Jack snatched the notebook out of Leslie’s fingers, looked at it, then handed it back to her. He jiggled the gun at his side, frowning.
“Why would she be riding on the wrong side of the street?”
“She’s trying to say that no one was riding it,” Ed said.
Leslie brightened. “Yes. It was just parked there.”
“This makes less and less sense,” Geoff said.
Estrella offered to Jack, “Ees best explanation yet for why you cannot find Julie.”
“Why?” Jack said, his volume rising a notch. “Why would she park it in the middle of the street?”
No one had any theories.
“There ees nothing in physics to explain human nature,” Estrella said.
“But her blood was everywhere!” Jack barked.
“Which takes me back to my original point,” Leslie said. “Let’s say someone stole the bike. Anyone could have parked it there. Maybe someone killed her and then—”
“Why go to the trouble?” Ed said loudly to prevent her from saying anything more. His mental alarms were going off. “What’s the point of hurting her and then setting up a complicated scene like that?”
A light had gone on in Jack’s eyes that looked like the yellow of a predator about to pounce. “I like this girl’s thinking.” He glanced at Leslie. “I have lots of reasons now to hope Audrey gets back here before you’re in line to die. Save you as a witness for the prosecution. How many people would it take to set this up, if my wife was murdered before the accident?” His gaze traveled between Ed and Geoff. “How many to subdue her, kill her, steal the scooter, drain her blood—”

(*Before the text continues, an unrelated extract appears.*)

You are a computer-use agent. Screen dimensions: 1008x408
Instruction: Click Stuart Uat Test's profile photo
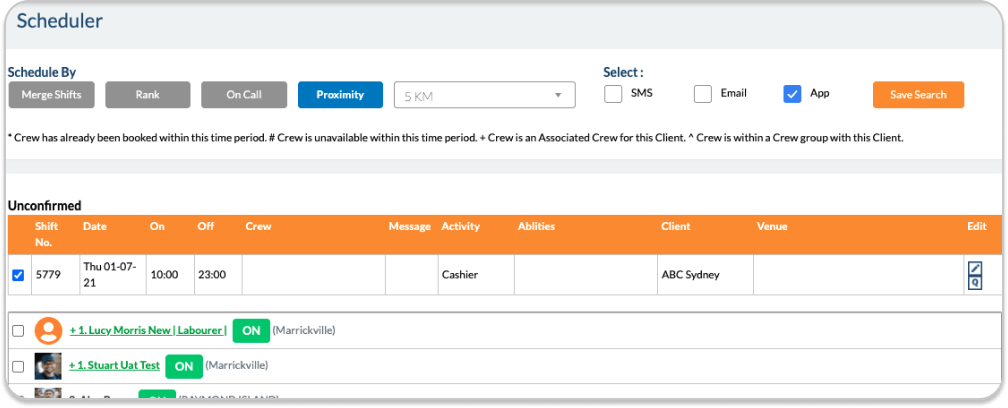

“You’re nuts!” The pitch of Ed’s voice became a screech. “Listen to you! Do you seriously think we’d do that? Oh my gosh. If we really did have it out for her, I promise you we wouldn’t be dumb enough to run her over with our own car!”
Ed was vaguely aware that he sounded like a lunatic and looked like one too as he lunged at Jack.
“Ed! Ed!” The weight of his father’s body held him back.
“He’s going to level us with lies.” Ed’s breaths came hard.
Geoff’s hands were firm on Ed’s shoulders, forcing his son to focus. “No one’s going to believe anything this man says after today.”
“Evidence talks louder than the person who delivers it,” Jack said.
“I’m more interested in the truth,” Geoff responded.
“You don’t think they’re same? That’s interesting.”
Ed threw his hands in the air and broke away from his dad, invading Jack’s personal space. “Aren’t you the least bit worried about Julie?” he yelled.
“Of course I am. Why on earth do you think I’m here?”